Para exemplificar, Vinicius menciona alguns números referentes às mortes por Covid-19 em dois bairros da cidade de São Paulo, no Brasil. No Morumbi, um bairro rico, na semana em que ocorreu essa conversa, eram 297 os infetados pelo coronavírus e 7 mortes, enquanto que na Brasilândia, um bairro periférico, haviam89 casos confirmados e 54 mortes. Esse exemplo é uma evidência da necropolítica, demonstra como a pandemia expõe problemas sociais de longa data e enfatiza como as injustiças aparecem na sociedade de forma composta, isto é, o estrato da população já marginalizado assumindo os efeitos mais graves da Covid-19. 


Um último aspeto abordado na conversa foi o impacto da pandemia sobre a saúde pública global. O momento demanda uma cooperação entre os países, mas o que vemos são comportamentos nacionalistas como, por exemplo, as ameaças de retirada de financiamentos da OMS e o confisco de respiradores realizado por alguns governos. Isso dificulta uma resposta global à pandemia e é, também, uma dimensão da necropolítica. Vinicius ainda acrescenta que o uso da linguagem da guerra por parte de alguns tomadores de decisão – afirmando que a humanidade estaria em uma guerra contra o vírus – cria uma narrativa que legitima ações nacionalistas e compromete soluções a nível global.  

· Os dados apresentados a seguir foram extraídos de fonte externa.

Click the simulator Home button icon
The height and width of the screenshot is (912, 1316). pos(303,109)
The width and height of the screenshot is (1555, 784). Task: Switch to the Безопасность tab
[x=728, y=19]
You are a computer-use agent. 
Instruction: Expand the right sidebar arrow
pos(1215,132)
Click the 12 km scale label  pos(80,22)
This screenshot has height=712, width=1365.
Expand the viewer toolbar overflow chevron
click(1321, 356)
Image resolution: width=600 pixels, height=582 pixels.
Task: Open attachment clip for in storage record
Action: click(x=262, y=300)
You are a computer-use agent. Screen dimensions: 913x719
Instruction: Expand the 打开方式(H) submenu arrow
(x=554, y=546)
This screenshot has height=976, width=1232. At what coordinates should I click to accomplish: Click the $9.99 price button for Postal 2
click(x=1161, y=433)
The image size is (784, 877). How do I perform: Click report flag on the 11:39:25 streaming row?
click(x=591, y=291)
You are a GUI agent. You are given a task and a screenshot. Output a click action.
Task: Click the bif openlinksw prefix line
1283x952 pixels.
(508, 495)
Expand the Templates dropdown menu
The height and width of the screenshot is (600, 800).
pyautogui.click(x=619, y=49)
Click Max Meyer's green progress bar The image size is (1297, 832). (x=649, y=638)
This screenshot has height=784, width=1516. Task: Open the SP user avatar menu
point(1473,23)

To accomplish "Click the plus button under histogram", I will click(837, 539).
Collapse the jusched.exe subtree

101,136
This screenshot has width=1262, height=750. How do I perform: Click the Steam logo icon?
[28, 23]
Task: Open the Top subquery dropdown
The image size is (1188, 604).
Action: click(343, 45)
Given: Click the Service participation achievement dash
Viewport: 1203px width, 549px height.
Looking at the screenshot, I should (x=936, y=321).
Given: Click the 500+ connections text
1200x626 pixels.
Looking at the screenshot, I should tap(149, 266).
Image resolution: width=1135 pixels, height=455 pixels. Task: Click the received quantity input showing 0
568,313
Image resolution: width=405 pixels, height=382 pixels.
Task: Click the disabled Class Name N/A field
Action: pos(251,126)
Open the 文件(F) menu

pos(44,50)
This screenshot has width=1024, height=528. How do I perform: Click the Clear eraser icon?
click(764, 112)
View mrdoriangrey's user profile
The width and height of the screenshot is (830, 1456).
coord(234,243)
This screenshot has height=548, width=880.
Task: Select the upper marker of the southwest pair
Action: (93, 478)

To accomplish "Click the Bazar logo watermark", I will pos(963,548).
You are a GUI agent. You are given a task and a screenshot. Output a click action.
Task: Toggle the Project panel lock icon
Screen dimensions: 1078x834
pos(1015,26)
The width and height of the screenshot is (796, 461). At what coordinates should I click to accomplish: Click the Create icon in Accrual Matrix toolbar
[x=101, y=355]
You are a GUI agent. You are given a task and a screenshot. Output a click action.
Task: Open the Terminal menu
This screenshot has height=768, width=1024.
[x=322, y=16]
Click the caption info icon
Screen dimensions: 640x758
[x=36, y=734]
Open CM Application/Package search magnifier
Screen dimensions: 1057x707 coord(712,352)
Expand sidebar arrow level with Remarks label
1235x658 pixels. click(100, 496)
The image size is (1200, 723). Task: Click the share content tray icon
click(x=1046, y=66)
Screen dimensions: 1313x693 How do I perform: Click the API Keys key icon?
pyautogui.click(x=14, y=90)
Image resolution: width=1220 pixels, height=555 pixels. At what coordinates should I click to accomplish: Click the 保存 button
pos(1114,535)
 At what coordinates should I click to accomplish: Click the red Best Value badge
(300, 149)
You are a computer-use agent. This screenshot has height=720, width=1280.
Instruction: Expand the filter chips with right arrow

As ponderações de Manuela e Vinicius nos geram questionamentos incômodos acerca do que podemos fazer diante de realidades tão distintas. O fato é que, seja dentro ou entre os países, a pandemia expôs de forma acentuada o quão desigual é o mundo em que vivemos. Temos diante de nós um cenário de incertezas em que todos sofremos, mas uns mais que os outros. Se estivermos realmente comprometidos a construir um futuro mais justo e inclusivo é preciso reconhecer que essas desigualdades são estruturais e soluções efetivas para as consequências da pandemia devem considerar formas de combatê-las.